### Exercise brief:
Starting at the line containing "How do I perform: Copy" and ending at the line containing "Screen dimensions: 1024x574", print every line of the material below exactly, both ends included, and stop there.
(Material to process)
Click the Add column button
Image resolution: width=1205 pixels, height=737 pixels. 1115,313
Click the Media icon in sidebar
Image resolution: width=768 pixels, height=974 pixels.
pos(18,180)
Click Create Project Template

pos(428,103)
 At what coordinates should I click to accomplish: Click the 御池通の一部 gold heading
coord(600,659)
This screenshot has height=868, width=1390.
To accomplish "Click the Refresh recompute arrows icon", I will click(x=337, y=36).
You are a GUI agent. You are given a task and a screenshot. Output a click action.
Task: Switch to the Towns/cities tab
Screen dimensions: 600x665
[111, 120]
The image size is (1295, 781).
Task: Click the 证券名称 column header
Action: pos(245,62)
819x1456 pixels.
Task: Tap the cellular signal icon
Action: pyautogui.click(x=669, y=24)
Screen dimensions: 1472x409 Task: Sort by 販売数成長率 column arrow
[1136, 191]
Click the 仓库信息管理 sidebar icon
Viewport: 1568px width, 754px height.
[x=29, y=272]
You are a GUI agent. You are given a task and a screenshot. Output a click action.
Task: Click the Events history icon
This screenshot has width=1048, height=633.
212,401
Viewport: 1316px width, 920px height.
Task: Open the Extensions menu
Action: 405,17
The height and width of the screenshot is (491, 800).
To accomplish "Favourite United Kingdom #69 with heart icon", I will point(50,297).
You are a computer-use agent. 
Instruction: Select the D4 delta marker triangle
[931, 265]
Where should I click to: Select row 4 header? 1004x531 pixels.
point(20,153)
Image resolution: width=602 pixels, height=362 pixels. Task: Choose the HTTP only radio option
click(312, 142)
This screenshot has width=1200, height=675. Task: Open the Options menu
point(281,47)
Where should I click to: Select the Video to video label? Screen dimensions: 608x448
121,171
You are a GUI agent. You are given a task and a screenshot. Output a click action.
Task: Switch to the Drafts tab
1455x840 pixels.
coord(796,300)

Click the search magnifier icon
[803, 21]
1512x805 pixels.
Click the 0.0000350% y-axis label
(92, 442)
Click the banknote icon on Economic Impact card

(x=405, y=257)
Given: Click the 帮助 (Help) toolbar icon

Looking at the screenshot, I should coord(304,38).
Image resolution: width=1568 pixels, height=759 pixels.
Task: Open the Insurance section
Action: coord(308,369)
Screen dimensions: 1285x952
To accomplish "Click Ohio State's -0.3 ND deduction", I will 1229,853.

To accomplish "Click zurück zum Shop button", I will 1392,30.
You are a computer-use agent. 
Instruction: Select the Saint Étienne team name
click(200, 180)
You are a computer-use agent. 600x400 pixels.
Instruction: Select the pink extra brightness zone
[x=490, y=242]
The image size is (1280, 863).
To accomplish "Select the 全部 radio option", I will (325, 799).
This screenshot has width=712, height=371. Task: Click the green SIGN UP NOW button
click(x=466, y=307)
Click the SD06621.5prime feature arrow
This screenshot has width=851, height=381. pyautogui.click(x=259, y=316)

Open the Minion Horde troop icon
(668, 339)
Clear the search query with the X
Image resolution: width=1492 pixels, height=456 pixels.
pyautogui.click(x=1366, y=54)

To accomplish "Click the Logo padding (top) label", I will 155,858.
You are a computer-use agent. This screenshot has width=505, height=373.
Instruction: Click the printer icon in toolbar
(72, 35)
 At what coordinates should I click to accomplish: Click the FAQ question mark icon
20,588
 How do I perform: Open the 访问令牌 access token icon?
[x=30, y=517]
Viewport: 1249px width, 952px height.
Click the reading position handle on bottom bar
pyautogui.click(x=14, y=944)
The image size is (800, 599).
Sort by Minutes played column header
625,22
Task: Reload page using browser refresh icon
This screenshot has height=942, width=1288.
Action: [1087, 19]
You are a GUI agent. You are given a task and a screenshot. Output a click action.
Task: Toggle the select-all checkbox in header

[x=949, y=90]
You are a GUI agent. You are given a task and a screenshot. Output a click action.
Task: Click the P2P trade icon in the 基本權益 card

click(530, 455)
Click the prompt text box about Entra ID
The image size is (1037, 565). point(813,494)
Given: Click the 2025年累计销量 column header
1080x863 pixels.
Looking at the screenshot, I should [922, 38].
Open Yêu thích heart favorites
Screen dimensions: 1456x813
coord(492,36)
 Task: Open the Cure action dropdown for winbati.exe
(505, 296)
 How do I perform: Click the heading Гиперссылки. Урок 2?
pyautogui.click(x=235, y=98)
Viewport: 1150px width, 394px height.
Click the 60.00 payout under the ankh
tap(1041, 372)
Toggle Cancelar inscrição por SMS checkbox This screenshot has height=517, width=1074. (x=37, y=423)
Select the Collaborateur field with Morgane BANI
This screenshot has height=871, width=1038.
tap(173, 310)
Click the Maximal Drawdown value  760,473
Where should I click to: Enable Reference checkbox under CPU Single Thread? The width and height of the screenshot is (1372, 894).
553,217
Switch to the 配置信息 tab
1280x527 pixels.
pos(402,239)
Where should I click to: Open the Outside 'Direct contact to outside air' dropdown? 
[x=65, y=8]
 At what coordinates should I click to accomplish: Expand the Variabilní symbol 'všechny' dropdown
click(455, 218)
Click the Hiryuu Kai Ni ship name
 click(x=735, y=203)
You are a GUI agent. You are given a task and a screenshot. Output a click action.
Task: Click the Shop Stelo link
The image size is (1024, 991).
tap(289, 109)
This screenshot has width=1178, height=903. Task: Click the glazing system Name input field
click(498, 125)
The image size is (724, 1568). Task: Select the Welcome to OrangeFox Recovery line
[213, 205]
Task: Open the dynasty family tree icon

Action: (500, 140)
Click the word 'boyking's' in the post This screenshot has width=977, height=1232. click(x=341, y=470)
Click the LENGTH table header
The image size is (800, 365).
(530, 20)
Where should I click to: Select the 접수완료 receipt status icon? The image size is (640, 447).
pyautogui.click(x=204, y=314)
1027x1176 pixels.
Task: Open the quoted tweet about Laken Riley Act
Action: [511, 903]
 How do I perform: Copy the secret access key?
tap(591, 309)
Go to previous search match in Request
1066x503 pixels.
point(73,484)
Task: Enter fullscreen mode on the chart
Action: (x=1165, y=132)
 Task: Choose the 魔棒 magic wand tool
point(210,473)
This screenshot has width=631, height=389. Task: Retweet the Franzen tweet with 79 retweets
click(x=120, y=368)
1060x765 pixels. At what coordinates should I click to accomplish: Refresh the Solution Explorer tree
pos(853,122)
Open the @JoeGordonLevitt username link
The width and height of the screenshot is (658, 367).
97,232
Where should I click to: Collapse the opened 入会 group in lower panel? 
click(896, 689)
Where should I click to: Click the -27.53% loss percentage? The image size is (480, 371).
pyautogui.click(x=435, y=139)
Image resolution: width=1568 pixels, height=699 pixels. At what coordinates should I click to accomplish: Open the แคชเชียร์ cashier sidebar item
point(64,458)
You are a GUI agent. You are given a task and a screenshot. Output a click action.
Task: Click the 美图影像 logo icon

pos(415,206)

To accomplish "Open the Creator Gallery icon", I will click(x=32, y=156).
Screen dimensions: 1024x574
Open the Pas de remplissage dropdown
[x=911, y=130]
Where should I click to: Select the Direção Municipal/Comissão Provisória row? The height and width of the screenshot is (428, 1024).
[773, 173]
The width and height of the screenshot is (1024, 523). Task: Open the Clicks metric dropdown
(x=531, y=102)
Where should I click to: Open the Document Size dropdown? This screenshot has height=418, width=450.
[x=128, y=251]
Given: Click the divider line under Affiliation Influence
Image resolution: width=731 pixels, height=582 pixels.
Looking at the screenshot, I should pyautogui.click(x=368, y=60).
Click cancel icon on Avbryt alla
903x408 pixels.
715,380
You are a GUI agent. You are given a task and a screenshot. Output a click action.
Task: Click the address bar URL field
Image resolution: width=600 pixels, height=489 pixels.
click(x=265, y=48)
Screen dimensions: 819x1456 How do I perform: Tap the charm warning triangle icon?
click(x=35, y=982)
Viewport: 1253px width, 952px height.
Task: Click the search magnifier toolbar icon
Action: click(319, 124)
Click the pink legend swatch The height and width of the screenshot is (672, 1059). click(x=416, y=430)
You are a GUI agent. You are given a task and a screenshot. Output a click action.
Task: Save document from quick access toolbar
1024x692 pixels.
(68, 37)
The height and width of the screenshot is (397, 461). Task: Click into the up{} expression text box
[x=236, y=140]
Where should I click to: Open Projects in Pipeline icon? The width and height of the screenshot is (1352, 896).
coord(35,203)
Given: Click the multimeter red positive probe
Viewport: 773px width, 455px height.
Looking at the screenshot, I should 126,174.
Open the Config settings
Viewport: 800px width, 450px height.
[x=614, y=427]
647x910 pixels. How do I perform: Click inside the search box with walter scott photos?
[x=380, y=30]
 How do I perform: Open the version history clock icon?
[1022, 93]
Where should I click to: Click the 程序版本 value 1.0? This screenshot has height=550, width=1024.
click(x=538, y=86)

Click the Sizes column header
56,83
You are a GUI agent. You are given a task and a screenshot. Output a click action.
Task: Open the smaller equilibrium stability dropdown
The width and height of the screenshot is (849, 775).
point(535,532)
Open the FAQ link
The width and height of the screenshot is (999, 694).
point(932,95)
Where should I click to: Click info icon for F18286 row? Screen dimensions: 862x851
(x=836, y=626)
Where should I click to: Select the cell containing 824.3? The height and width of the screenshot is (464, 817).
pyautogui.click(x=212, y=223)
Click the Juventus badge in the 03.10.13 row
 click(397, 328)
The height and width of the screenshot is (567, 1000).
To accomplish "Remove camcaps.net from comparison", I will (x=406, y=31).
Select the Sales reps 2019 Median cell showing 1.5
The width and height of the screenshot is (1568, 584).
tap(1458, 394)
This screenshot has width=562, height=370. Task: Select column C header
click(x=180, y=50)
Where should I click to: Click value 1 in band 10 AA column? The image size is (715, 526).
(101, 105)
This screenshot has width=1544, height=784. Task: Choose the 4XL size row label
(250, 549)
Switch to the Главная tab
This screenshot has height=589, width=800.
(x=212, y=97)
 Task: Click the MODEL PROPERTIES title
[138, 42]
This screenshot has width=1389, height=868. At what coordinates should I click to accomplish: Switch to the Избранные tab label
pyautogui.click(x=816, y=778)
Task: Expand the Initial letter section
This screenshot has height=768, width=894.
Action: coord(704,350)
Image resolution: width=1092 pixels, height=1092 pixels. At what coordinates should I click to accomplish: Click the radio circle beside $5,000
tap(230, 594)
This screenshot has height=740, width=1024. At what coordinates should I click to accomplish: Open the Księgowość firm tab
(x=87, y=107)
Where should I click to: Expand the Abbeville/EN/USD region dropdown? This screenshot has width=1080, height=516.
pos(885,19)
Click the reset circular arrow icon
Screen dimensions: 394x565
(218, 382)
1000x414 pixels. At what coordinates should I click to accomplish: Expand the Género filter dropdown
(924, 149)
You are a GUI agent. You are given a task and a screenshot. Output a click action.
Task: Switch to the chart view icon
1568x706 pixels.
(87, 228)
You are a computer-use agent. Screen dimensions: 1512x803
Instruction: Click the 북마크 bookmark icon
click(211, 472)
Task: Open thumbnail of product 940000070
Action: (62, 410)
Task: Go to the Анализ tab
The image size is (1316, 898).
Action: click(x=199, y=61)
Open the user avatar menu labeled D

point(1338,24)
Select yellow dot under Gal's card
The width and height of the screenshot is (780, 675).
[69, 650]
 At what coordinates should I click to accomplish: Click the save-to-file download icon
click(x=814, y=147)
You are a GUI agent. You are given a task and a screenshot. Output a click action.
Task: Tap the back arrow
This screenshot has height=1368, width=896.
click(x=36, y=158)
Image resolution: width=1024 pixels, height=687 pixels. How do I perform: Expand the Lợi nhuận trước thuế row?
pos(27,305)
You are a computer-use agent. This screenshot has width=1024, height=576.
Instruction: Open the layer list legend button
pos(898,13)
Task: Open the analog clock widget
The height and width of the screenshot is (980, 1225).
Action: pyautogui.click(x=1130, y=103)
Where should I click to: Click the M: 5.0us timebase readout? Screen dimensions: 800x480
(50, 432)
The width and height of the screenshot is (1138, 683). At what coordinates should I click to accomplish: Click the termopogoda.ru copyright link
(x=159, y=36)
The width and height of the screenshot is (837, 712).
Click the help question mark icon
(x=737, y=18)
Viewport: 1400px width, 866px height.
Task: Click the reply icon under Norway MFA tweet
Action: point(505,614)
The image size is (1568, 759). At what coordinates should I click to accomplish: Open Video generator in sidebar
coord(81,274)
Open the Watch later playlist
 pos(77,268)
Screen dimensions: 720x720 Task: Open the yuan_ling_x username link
(End Material to process)
### Written answer:
 How do I perform: Copy the secret access key?
tap(591, 309)
Go to previous search match in Request
1066x503 pixels.
point(73,484)
Task: Enter fullscreen mode on the chart
Action: (x=1165, y=132)
 Task: Choose the 魔棒 magic wand tool
point(210,473)
This screenshot has width=631, height=389. Task: Retweet the Franzen tweet with 79 retweets
click(x=120, y=368)
1060x765 pixels. At what coordinates should I click to accomplish: Refresh the Solution Explorer tree
pos(853,122)
Open the @JoeGordonLevitt username link
The width and height of the screenshot is (658, 367).
97,232
Where should I click to: Collapse the opened 入会 group in lower panel? 
click(896, 689)
Where should I click to: Click the -27.53% loss percentage? The image size is (480, 371).
pyautogui.click(x=435, y=139)
Image resolution: width=1568 pixels, height=699 pixels. At what coordinates should I click to accomplish: Open the แคชเชียร์ cashier sidebar item
point(64,458)
You are a GUI agent. You are given a task and a screenshot. Output a click action.
Task: Click the 美图影像 logo icon

pos(415,206)

To accomplish "Open the Creator Gallery icon", I will click(x=32, y=156).
Screen dimensions: 1024x574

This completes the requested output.